Strictly management buy-out

Posted: November 4, 2010

Strictly Broadband has become an independent business again after splitting from its majority-stake-owning parent firm in October. Strictly Broadband MD Jerry Barnett explained: “The deal is that we and The Sport had both been struggling with the problems within our own markets – The Sport didn’t really have the interest or the energy to manage the diverse businesses they took on when they were expanding and acquiring, a couple of years ago. They wanted to refocus on their core business; newspapers. They needed to get that as strong as possible. At the same time Strictly had been suffering from the downturn in the porn market and The Sport didn’t need to be ‘fire-fighting’ on multiple fronts at once.”

Barnett continued: “It was felt best all round that Strictly Broadband go back to being independent and use fresh energy to turn the situation around the best we can in the current climate. Obviously the scenario is the porn industry’s been in a big slump for the past two to three years so we came to an agreement with The Sport. They owed us some money – they did our credit-card transactions and there was cross charging between the businesses for services we provided each other – and we agreed to trade back the shares in Strictly that they acquired in exchange for that debt. Simply, they saw a benefit in retaining that cash and after negotiation on the value of the shares they’ve come back for less than they were sold for in the first place. When that original deal was struck they could see the year-on-year growth of the business. I don’t think anyone saw the contraction in the market over the last few years coming – at least not to the extent that it’s shrunk.”

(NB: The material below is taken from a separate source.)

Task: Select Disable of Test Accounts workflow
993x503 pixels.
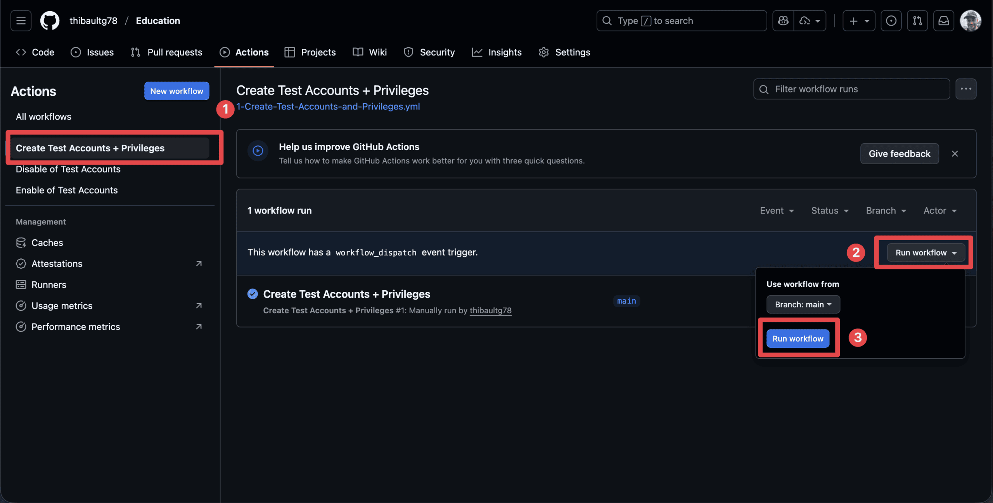Action: [68, 169]
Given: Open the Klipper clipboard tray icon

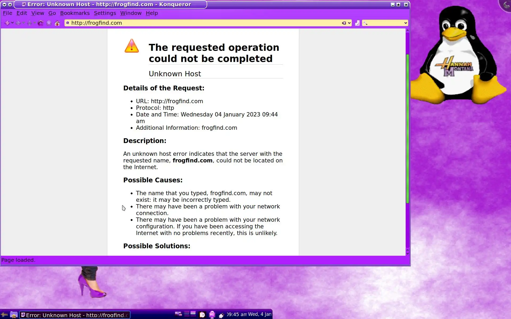Looking at the screenshot, I should (202, 315).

“People put a gloss on the situation- a brave face,” the Strictly boss continued. “Strictly deals with pretty much every studio in the country and beyond and I know the industry’s been devastated by both the global recession and Tube sites. I’ve heard a figure of 80% as the size of the downturn since the peak of about three years ago. That said, the market had been growing well for donkey’s years so in some ways it was a bubble waiting to burst. However, I don’t think I’ve seen any industry go through such a severe downturn. But those of us still trading are mopping up business from those who’ve pulled out of the market so there’s still viable business there.”

Clarifying the nature of his buy-out, Barnett added: “I’ve gone back to being the majority shareholder in Strictly. As MD I was always in control of the business but there have always been other minority shareholders. Before their bigger buy-in The Sport had been one of them, since the beginning, so they went from a minority to a majority shareholder. The deal done means they’ve completely exited now so I’ve personally got a higher percentage of the business than I did in the first place.”

Looking forward, Barnett concluded: “I’ll be passing through Erotica but we’ve decided not to take a stand there this year. Cost cutting means the priority has to be ensuring the business is profitable and as solidly so as possible. The main focus for the next few months is launching new platforms. The iPad launch has gone fairly well but more significantly we’re now going to exploit the mobile market. It’s an area we still anticipate significant growth in. We’ve a lot of potential for that platform but we’ve yet to do much with it.”